Start of Block
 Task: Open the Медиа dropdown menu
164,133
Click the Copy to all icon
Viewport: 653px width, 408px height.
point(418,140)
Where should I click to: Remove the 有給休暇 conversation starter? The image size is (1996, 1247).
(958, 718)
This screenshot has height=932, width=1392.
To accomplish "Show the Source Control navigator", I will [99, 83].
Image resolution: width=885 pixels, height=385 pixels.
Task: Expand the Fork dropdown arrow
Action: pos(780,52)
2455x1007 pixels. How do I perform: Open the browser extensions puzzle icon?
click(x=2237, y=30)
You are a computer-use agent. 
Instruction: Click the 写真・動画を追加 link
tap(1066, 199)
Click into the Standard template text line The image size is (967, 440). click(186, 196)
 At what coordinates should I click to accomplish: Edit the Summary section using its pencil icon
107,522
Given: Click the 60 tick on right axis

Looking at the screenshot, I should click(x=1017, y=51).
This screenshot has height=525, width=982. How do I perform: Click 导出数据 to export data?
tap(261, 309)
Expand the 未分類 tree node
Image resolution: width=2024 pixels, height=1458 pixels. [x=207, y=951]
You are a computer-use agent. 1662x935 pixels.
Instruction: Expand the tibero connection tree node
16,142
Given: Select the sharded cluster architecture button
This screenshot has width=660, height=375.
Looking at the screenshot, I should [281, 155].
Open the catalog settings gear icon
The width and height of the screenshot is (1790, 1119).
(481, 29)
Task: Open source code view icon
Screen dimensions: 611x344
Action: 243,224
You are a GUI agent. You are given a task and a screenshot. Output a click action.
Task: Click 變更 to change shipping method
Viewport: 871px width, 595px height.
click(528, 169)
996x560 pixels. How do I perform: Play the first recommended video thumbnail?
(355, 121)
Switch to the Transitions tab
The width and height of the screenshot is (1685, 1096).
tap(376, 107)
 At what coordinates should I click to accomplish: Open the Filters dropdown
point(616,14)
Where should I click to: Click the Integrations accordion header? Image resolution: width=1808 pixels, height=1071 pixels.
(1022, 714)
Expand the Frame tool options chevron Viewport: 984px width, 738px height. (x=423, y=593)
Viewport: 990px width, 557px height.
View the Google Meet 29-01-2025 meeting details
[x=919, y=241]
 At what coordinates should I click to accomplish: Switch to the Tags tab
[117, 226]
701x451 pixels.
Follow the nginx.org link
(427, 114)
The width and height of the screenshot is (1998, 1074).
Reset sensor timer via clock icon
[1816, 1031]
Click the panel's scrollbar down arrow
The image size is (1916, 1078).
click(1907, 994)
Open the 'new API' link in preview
End of Block
Look above for the line with "701x451 pixels.", then copy it and each later line exactly, stopping at the last line of the records.

> _Solution_
701x451 pixels.
Follow the nginx.org link
(427, 114)
The width and height of the screenshot is (1998, 1074).
Reset sensor timer via clock icon
[1816, 1031]
Click the panel's scrollbar down arrow
The image size is (1916, 1078).
click(1907, 994)
Open the 'new API' link in preview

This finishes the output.